Disabled Travelers Guide (www.disabledtravelersguide.com) A general guide for travellers with disabilities.

Mobility International USA (MIUSA; www.miusa.org) Promoting the inclusion of people with disabilities in international programs, with a page of air-travel tips.

Society for Accessible Travel & Hospitality (SATH; www.sath.org) Has news, tips and members’ articles and blogs.

Weights & Measures

  • Weights & Measures The metric system is used.

Women Travelers

Although Tunisian women enjoy freedoms that their counterparts in other regional societies don’t, both gender roles and sexual mores are still conservative. Foreign women, especially those traveling alone or without male companions, are seen as existing outside the protective family structure.

Unwanted attention, from constant stares to actual sexual harassment, is not uncommon for women traveling without male companions, and especially for those traveling solo.

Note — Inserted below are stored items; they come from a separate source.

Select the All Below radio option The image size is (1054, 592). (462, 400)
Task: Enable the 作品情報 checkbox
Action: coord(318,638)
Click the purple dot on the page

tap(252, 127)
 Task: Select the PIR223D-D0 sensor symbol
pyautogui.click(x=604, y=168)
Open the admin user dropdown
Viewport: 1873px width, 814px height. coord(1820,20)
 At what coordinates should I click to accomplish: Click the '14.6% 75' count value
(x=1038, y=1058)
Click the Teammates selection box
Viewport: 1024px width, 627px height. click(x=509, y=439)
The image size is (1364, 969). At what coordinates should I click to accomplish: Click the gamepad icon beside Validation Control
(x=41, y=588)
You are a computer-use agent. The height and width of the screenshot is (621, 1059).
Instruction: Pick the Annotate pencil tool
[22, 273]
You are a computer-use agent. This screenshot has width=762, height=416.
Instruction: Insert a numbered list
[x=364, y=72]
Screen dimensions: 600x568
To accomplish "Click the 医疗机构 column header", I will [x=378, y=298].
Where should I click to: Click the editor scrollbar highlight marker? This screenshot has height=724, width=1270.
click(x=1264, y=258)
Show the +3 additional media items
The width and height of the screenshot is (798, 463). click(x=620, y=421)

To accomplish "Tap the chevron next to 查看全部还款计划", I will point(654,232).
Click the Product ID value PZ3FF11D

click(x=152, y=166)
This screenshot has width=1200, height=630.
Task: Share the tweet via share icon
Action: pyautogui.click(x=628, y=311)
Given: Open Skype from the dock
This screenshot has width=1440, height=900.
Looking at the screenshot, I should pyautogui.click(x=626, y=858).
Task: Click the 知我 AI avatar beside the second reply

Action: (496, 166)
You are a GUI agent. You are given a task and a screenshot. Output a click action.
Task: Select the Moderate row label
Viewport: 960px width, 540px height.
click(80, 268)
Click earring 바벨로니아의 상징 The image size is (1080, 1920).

  • Physical assault is rare, but does happen. If you are assaulted, try to contact your embassy or consulate first before going to the police: although they will probably be courteous and helpful, the experience could be intimidating.
  • A simple non merci or la shukran (‘no thank you’) is safer than reacting with aggression (which could be returned in kind).
  • Hashouma! (‘shame!’) can also be used to embarrass would-be harassers.
  • Dressing modestly – covering at least your shoulders, upper arms and legs – is culturally appropriate, especially in rural areas.
  • Although plenty of foreign women do have genuine relationships with Tunisian men, the beach male sex worker scene (known as bezness) exists in coastal resorts.
  • It can be advisable to avoid staying in cheap hotels, especially those in medinas. Bars and nightclubs are best avoided by solo women.
  • Tampons are usually found in supermarkets and pharmacies.


With high unemployment rates and a largely out-of-work youthful population, Tunisia isn’t fertile ground for job opportunities. Much of the humanitarian sector working in Libya is based in Tunis, for security reasons.

A good command of French is a prerequisite and some Arabic would help.

If you secure a position, your employer will have to help you get a work permit and arrange residency, which can be a long process.